SAVUNMALARIN ÖZETİ :
Davalı idare ve Davalı yanında müdahil tarafından, Temyiz edilen kararda bozma nedenlerinden hiçbirisi bulunmadığından, usul ve kanuna uygun olan kararın onanması gerektiği savunulmaktadır.
DANIŞTAY TETKİK HAKİMİ … 'IN DÜŞÜNCESİ:İmar mevzuatında, 6831 sayılı Orman Kanununda orman arazilerinin planlamaya tabi tutulmayacağına ilişkin bir düzenleme bulunmamakla birlikte orman vasfı bulunan yerlerin plan kapsamına alınması halinde niteliğine uygun olarak "orman" lejantıyla fonksiyon getirilmesinin zorunlu olduğu hususunda duraksama bulunmamaktadır.
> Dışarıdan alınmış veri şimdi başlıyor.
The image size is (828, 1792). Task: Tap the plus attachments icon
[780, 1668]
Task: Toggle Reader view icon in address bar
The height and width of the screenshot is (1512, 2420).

Diğer taraftan, 6831 sayılı Orman Kanununun 17. maddesinde devlet ormanlarının yerleşime açılamayacağı belirtilmiş, anılan madde ve yasanın devamı maddelerinde ise ancak, kamu yararı ve zaruret halinin bulunması durumunda orman alanlarında yapılmasına izin verilebilecek tesisler sınırlı olarak sayılmıştır. Bu hallerde dahi söz konusu olan husus, izin verilen kısmın "orman alanı"ndan çıkarılması değil, sadece kapsamı, niteliği ve süresi yasayla belirtilmiş belirli faaliyetlere izin verilmesinden ibarettir.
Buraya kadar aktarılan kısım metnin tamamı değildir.